高效净化制药废水：NaGdF4:Tm,Yb@Mn-MOFs 复合光催化剂的协同效应

抗生素造成的水污染对人类健康和生态系统构成严重威胁。利用光催化剂快速、高效地去除水中的抗生素污染是保护环境和公众健康的有效手段之一。本文通过在六方NaGdF4:Yb,Tm核上包覆氨基官能化的羧酸锰MOFs（Mn-MOFs）壳，构建了宽光谱响应的上转换NaGdF4:Yb,Tm@Mn-MOFs核壳纳米结构，该结构具有良好的水分散性。Mn-MOFs 催化剂主要集中在紫外区，而 NaGdF4:Yb,Tm 纳米粒子则可以将红外光转化为可见光，甚至更高能量的紫外光，Mn-MOFs 可以捕获紫外光。在模拟太阳光下（照射 120 分钟后），对优化的纳米结构进行了降解四环素、盐酸土霉素和盐酸四环素的测试，其降解率分别达到 70%、72% 和 75%。阐明了抗生素的光催化机制优于其单个成分，这为拓宽宽带隙半导体的全光谱吸收并应用于环境修复领域提供了一种潜在的策略。

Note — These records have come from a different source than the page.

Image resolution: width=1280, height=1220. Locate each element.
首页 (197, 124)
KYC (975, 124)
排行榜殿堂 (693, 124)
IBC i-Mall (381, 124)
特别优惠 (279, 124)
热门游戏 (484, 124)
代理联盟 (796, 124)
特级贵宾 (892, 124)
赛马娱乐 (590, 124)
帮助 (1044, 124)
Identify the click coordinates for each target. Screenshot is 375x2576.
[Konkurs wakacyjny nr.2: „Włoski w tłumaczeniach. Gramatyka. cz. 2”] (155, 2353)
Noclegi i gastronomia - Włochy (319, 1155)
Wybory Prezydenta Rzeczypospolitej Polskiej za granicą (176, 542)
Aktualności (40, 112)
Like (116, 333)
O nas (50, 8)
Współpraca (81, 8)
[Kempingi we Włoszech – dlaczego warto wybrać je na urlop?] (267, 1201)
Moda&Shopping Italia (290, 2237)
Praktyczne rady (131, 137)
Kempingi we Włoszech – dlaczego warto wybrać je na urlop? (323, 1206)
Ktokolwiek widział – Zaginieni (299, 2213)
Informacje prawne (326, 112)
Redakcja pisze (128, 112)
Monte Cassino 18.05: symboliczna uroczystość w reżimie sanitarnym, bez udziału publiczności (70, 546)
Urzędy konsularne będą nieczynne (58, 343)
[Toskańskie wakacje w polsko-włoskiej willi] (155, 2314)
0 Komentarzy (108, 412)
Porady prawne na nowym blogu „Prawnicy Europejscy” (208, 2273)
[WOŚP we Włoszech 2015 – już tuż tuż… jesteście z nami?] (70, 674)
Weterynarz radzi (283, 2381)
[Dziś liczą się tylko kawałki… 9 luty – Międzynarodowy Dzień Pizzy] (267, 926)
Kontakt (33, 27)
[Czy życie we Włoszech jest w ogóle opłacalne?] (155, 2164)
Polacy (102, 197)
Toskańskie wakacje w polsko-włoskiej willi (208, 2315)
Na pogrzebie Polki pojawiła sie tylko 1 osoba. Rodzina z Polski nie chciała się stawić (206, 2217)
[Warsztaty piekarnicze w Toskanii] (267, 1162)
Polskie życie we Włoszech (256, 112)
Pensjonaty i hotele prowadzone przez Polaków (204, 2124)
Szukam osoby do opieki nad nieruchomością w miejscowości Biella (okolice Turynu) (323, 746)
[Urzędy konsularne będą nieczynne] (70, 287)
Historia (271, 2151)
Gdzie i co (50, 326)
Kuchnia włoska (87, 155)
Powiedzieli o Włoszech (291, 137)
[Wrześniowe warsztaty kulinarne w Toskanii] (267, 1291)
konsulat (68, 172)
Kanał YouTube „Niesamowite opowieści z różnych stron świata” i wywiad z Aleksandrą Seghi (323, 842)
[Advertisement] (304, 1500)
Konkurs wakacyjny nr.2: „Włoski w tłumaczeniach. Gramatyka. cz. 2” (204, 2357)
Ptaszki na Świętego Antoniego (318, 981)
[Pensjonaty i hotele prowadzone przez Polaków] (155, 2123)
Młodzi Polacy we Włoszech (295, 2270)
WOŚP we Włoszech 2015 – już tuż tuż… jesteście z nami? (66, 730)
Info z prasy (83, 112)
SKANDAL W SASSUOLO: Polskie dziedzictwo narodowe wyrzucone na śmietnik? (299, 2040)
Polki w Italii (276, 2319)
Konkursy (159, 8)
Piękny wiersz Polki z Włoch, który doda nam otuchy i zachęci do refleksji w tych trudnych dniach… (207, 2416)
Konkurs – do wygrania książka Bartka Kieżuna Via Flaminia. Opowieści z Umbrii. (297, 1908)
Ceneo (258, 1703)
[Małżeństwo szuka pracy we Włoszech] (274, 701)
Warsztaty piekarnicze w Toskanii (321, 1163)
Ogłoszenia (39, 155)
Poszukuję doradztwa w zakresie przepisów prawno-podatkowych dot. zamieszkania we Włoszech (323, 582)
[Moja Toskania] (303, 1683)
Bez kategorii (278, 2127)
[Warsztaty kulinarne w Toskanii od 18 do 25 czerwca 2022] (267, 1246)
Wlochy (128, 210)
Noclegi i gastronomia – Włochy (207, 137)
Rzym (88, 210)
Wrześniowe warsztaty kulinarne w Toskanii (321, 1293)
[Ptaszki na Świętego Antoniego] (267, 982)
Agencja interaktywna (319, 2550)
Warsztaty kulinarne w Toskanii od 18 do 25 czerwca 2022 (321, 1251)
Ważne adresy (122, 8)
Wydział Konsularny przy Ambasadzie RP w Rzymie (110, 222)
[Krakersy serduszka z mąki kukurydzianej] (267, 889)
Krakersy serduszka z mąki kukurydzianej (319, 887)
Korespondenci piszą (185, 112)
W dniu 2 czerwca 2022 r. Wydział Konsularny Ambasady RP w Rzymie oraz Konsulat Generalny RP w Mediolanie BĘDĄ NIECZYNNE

本文章由计算机程序翻译，如有差异，请以英文原文为准。

求助全文

约1分钟内获得全文求助全文

来源期刊

Catalysis Communications 化学-物理化学

CiteScore

6.20

自引率

2.70%

发文量

183

审稿时长

46 days

期刊介绍： Catalysis Communications aims to provide rapid publication of significant, novel, and timely research results homogeneous, heterogeneous, and enzymatic catalysis.